– Вась, Вась, он не будет, это он так, не подумав, – пытался утихомирить взбесившегося Курносова Ванька. – Ты это… пойдем, выпьем, успокоимся. А Павлуха он наш, злоказовский. Пошли.

И он с горем пополам втолкнул Курносова обратно в караулку.

Павел в караулку не пошел, на улицу вышел, успокоиться немного.

В саду было тихо, солнышко припекало, почки набухли на яблонях, скоро оденутся все белым цветом. «То-то княжны, наверное, обрадуются», – думал Павел, щурясь под теплыми ласковыми лучами.

– Павлуха, что на тебя нашло? Совсем умом тронулся? – Раздался позади него встревоженный Ванькин голос. – Забыл, где находишься?

Павел обернулся, неторопливо с особой внимательностью вгляделся в лицо старого своего дружка.

– Скажи мне, Вань, а как тебе здесь служится? – спросил и сам себе удивился.

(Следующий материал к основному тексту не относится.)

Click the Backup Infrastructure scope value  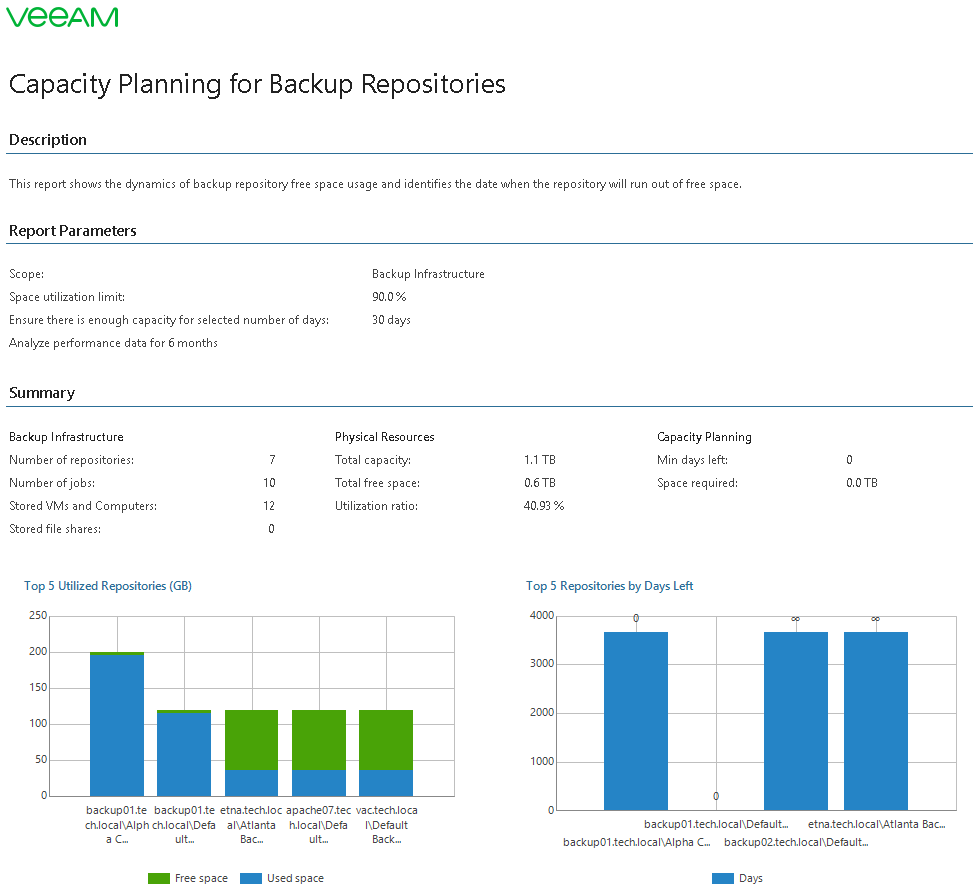coord(428,274)
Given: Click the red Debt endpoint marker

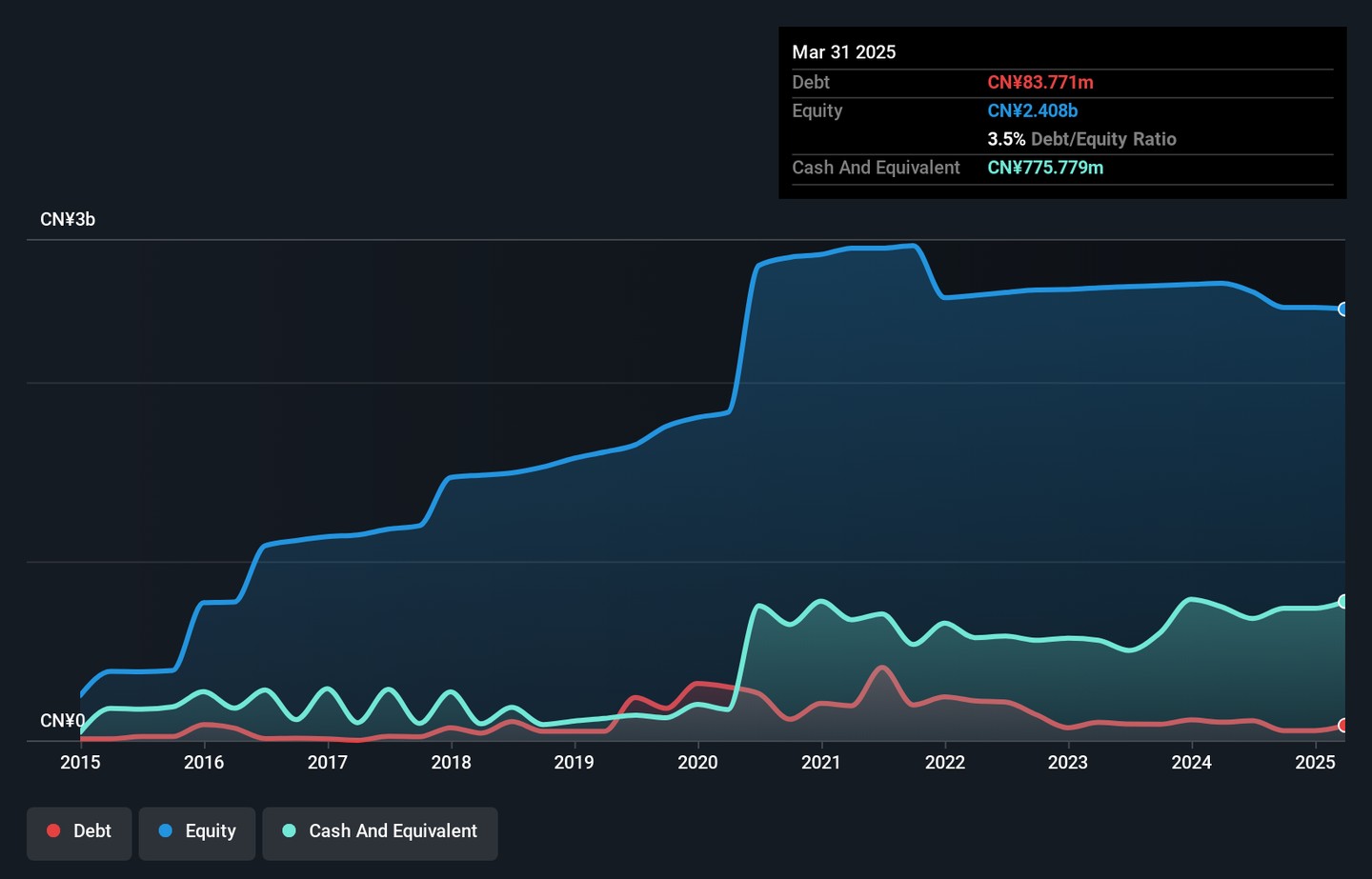Looking at the screenshot, I should pos(1343,726).
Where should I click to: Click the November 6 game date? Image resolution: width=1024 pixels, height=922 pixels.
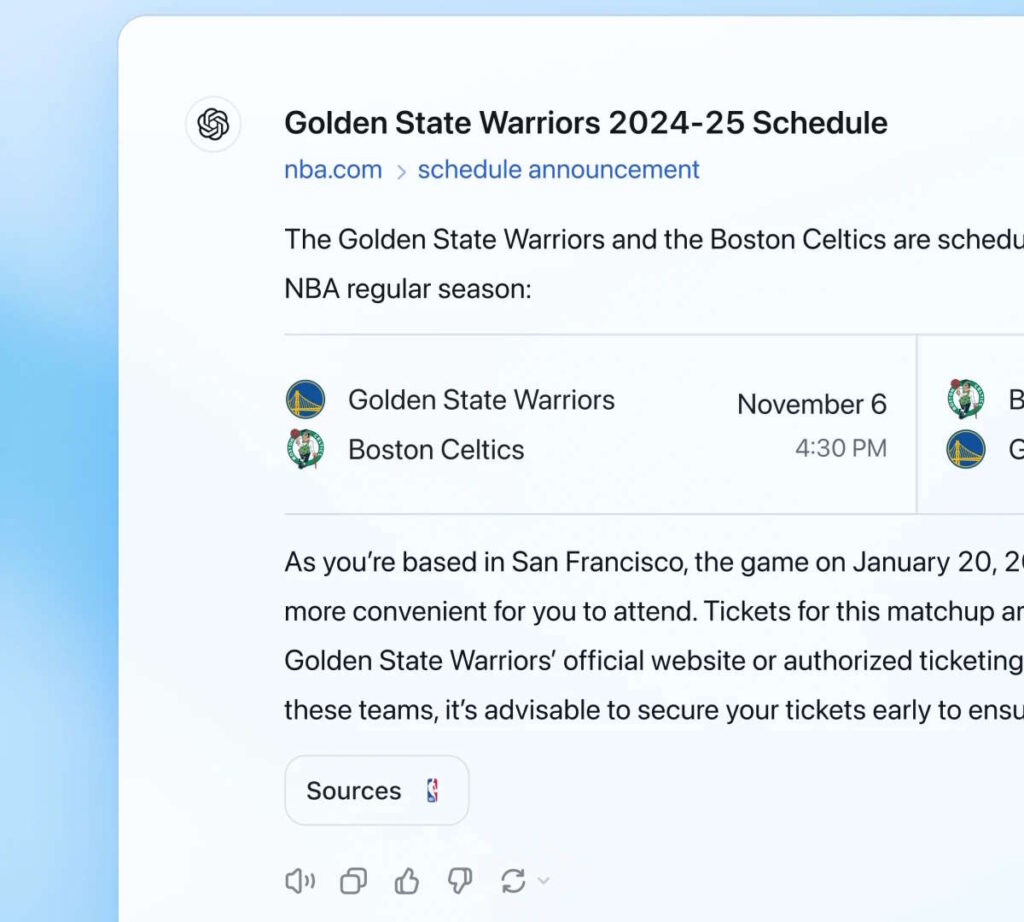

– О чем это ты? – еще больше понижая голос, спросил Иван и воровато оглянулся.

– О том самом.

– Может, и не нравится, – буркнул Иван, сразу весь как-то сдуваясь. – А только вот что я тебе скажу, Павлуха. Не будет нас с тобой тут, кого пришлют? Думаешь, им от этого лучше будет? – Ванька выразительно взглянул на дом.

– Нет.

– То-то! Может, я потому тебя и позвал в охрану, что тошно тут одному сидеть, среди этих… Так что терпи и не высовывайся, а то они, знаешь, и охранников потянуть могут, – многозначительно закончил Иван и, взяв приятеля за рукав, повел обратно к дому. – А вон, кстати, и арестанты наши, гулять выпустили, – оживился он, останавливаясь. – Вывели все же!

И Павел с удивлением заметил, что лицо Ванькино, да и его собственное, как-то посветлело и даже вроде в улыбке расползаться начало, да только Павел быстро сообразил, одернул и себя, и Ваньку.

– Добрый день, Павел Терентьевич, Иван Прокофьевич. – Проходя мимо них, поздоровался бывший самодержец.

– Добрый день, Николай Александрович, – с трудом удерживаясь от поклона, ответил Павел.

Татьяна и Ольга только кивнули молодым караульным, проходя мимо.

– Добрый день, Павел Терентьевич, – услышал он нежный, приветливый голос и на этот раз удержаться от улыбки не смог.

– Добрый день, Мария Николаевна.

– Благодарю вас, – добавила она тихонько.

– Да что там! Как вам спалось сегодня?

– Благодарю, хорошо. – Княжна, невероятно красивая, свежая, бело-розовая, словно яблоневый цвет, улыбалась ему в ответ. – Погода какая сегодня чудесная! А я уж начала бояться, что нас сегодня не выпустят. Обидно было бы весь день дома просидеть.

– А как здоровье Алексея Николаевича? – Встрял в разговор Иван, явно рассчитывая на свою долю внимания.

– Благодарю вас, пока болеет, но промежутки между болями стали длиннее. Его Евгений Сергеевич сейчас опять осматривает.

Павлу хотелось еще что-нибудь сказать, да больше ничего как-то не придумалось, и Ванька, как назло, замолчал. Княжна поклонилась им и пошла к своим. А Павел с Иваном, вздохнув, как по команде, отправились в караулку.

– Жалко ее, – прошептал приятелю Иван, – так и пропадет ни за грош! В лучшем случае в какой-нибудь монастырь отправят, я слыхал, они просились. А в худшем…

– Да, а ведь могла бы замуж за какого-нибудь королевича выйти, – поддакнул ему Павел. – Жила бы сейчас в Европах и бед не знала.

Вечером в караульной, как всегда, грохотал рояль. Как всегда, после отъезда коменданта к себе на квартиру, Мошкин устраивал шумную попойку. Демин уже пел под бренчание балалайки похабные частушки, а Павел с Иваном, молча переглядываясь, думали о находящихся за стеной людях, которые сейчас молились, или читали вслух духовные книги, или просто разговаривали, но наверняка о чем-то хорошем, и было им горько и досадно, и очень стыдно. А потому Павел едва дождался окончания своего дежурства.